歌にこめられた、高橋のりえという人間
PICK UPアーティスト
BIG UP! ユーザーの中から、今聴きたいアーティストをピックアップ! 今回は高橋のりえをご紹介します。
包み隠さず見せる潔さ
歌詞がついている音楽というのは、時として日常の邪魔になる。一方で高橋のりえの歌は、生活に不必要な干渉をしてこない。ただそこにあり、ただそこで鳴り、聞こえてくる。
以前は声を荒げるように歌っていた彼女だが、365日路上ライブを機に歌い方を一新。「景色の一部になろう」と思い立ち、現在のような目の前の人に届けるボーカルスタイルになったのである。

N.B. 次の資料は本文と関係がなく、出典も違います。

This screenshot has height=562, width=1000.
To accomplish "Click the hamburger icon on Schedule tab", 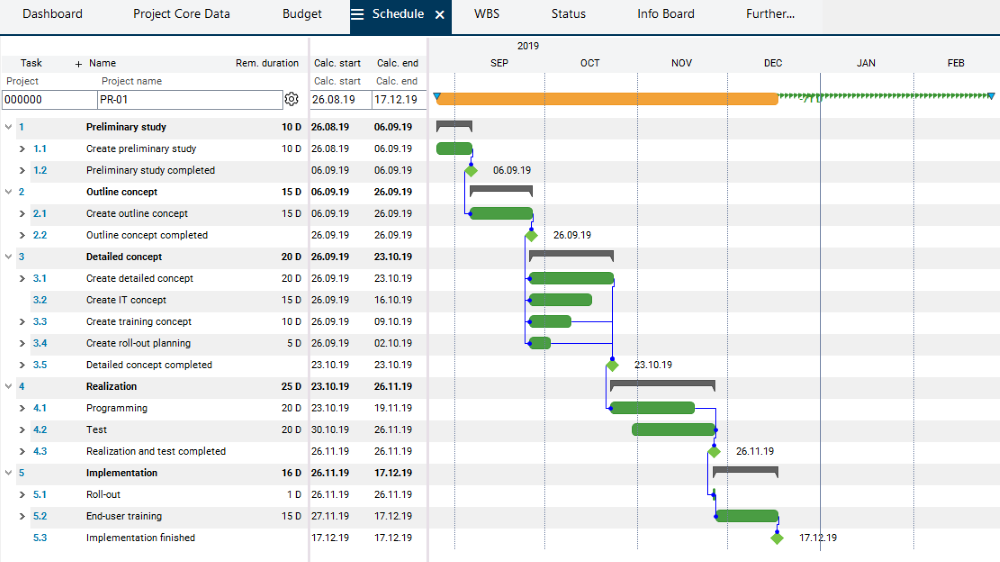I will (357, 15).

本人も「自分の音楽は人間を表しているだけ」と話していたが、高橋の音楽に触れているとその意味がよくわかる。自分の命を削っているような焦燥感もなければ、天から降ってきたものを放出しているわけでもない。今あるものを素直に包み隠さず見せる、そんな潔さとフラットさが彼女の魅力なのである。
先日配信が開始された「蛹」は、彼女にとって3rdシングルとなる作品。日本映画大学卒業制作ドラマ「蛹の中」へ書き下ろされた楽曲になっており、憂いを帯びた透明感のある歌声が真っすぐに響く。迷いも越えてきた彼女だからこそ歌える1曲だ。